#### Selected passage

“Global Renewable Energy…”

Source: Reuters

Renewable energy grew at its fastest pace in the last two decades, 2020 was led by China and shall continue to grow in the next two years, showed a report by the International Energy Agency (IEA) on Tuesday.  New renewable energy capacity in 2020 rose by 45% to 280 gigawatts (GW) last year, the largest year-on-year increase since 1999 irrespective of supply chain disruptions and construction delays due to the impact of COVID-19. The report further said that China accounted for 50% of renewable energy capacity growth last year and will account for 45% this year and 58% in 2022.   In a renewable energy market outlook, the IEA said that globally around 270 GW of new capacity is forecast to be added this year and nearly 280 GW in 2022.  Governments auctioned 75 GW of offshore and onshore wind, solar photovoltaic and bioenergy capacity last year, which is up by 20% from 2019.  IEA executive director Fatih Birol said that “last year the increase in renewable capacity accounted for 90% of the entire global power sector’s expansion.”  He further added that governments need to set policies to encourage more investment in solar and wind and the additional grid infrastructure they will require, as well as other renewable technologies such as bioenergy and geothermal.

########
#### Provided records

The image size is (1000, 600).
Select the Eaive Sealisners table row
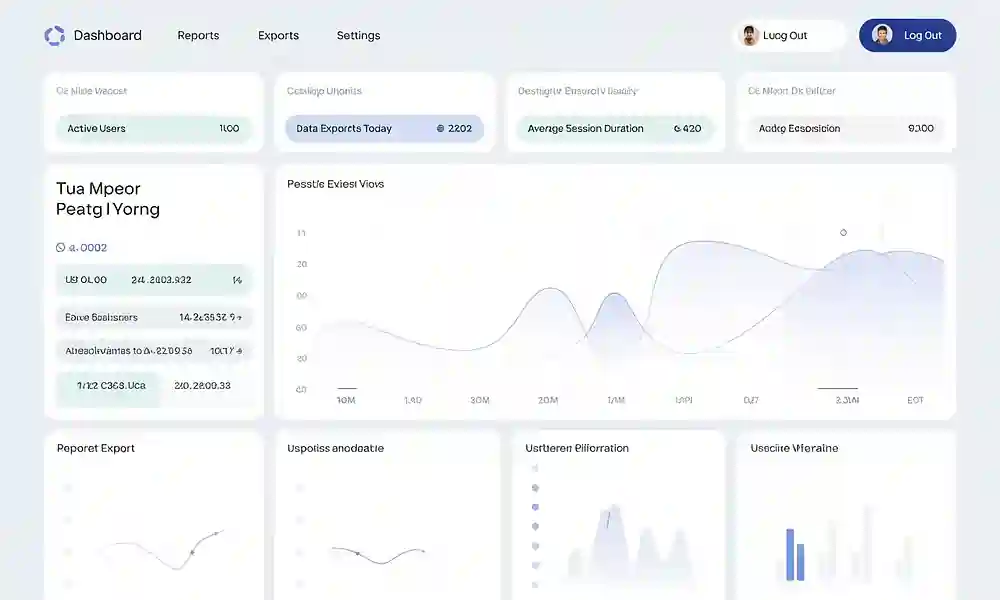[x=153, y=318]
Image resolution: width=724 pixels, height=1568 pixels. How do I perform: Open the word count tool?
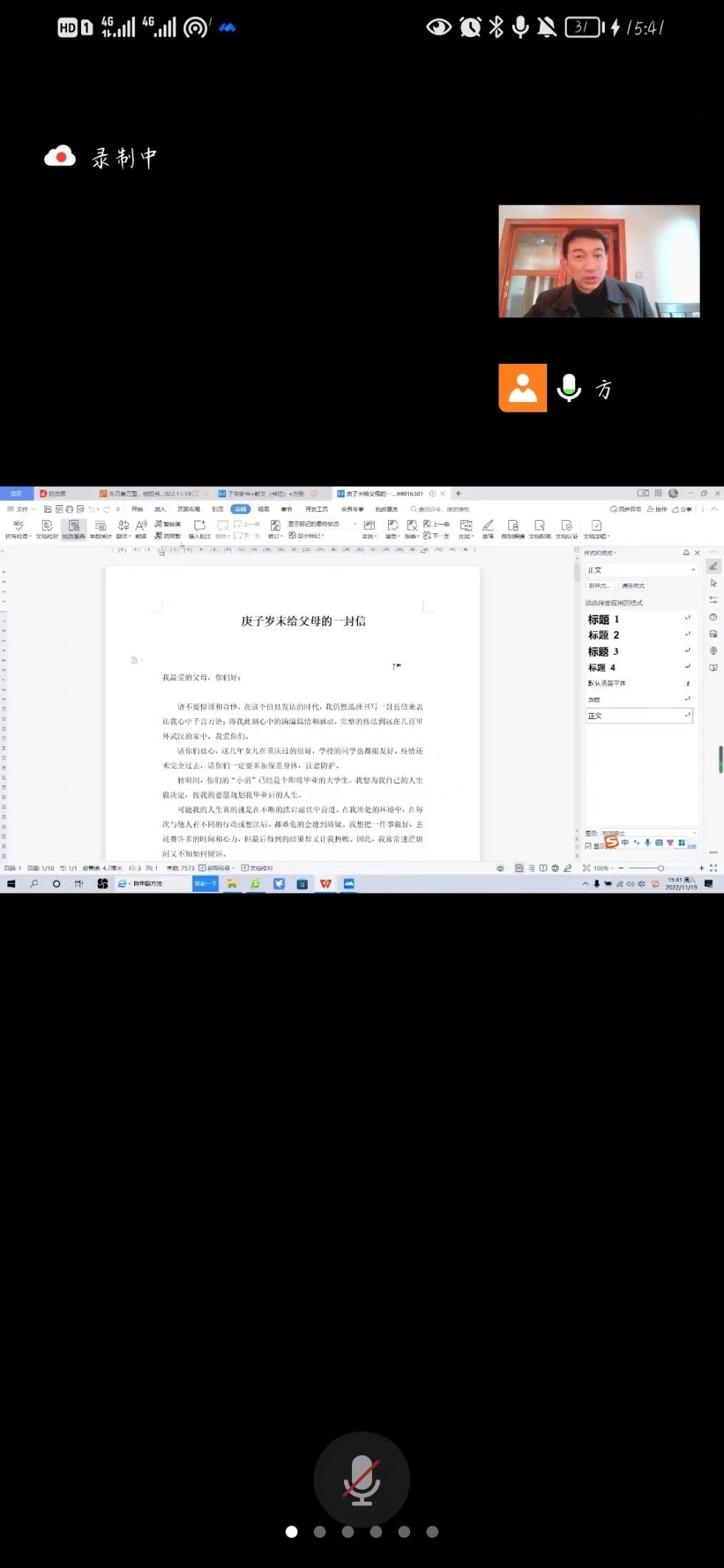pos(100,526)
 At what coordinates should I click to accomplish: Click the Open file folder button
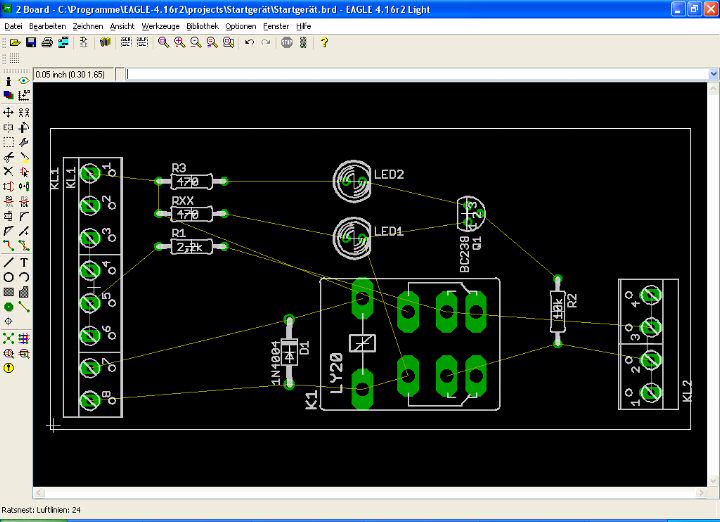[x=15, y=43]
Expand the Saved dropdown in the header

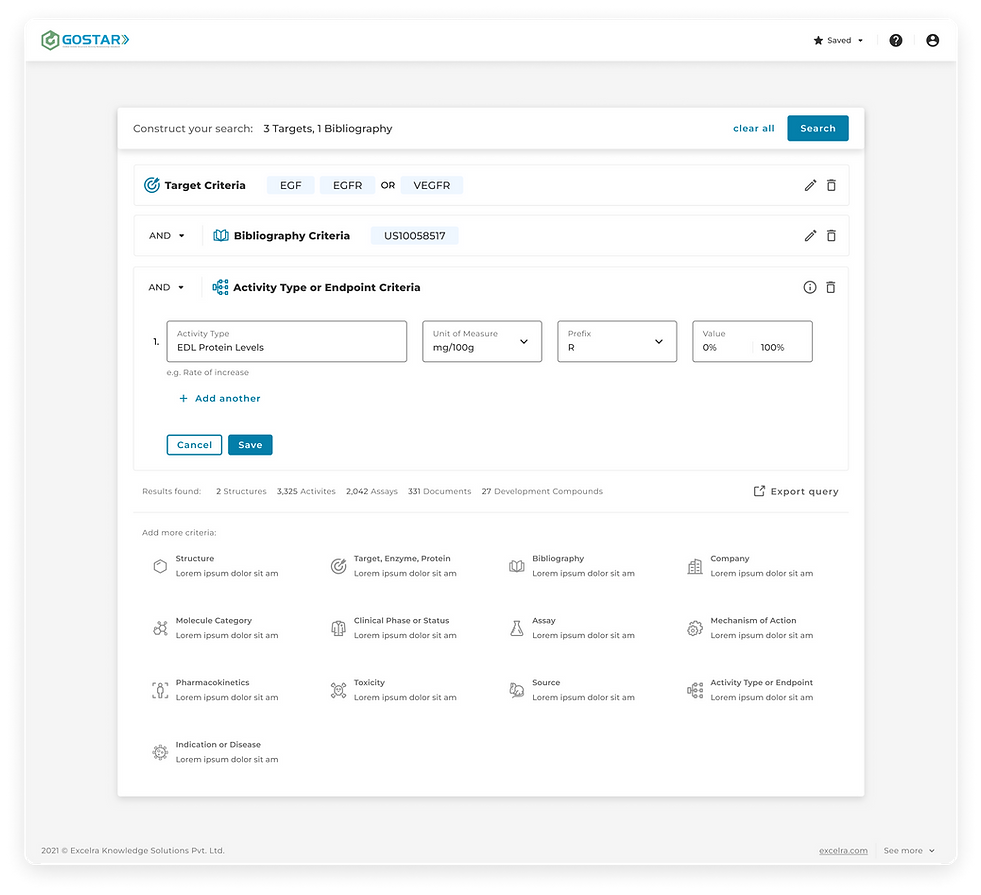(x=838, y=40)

########

→ **Exercise objective**:
Check each statement against the renewable energy article. For each one, answer yes or no and quote the exact words from the article that decide it.
1. New renewable energy capacity rose by 45% in 2020.
2. China is expected to account for half of renewable energy capacity growth in 2022.
3. Governments auctioned less wind, solar and bioenergy capacity in 2020 than in 2019.
The rows come from a different source than the renewable energy article.

→ **Expected answer**:
1. Yes: "New renewable energy capacity in 2020 rose by 45% to 280 gigawatts (GW) last year"
2. No: "and 58% in 2022"
3. No: "which is up by 20% from 2019"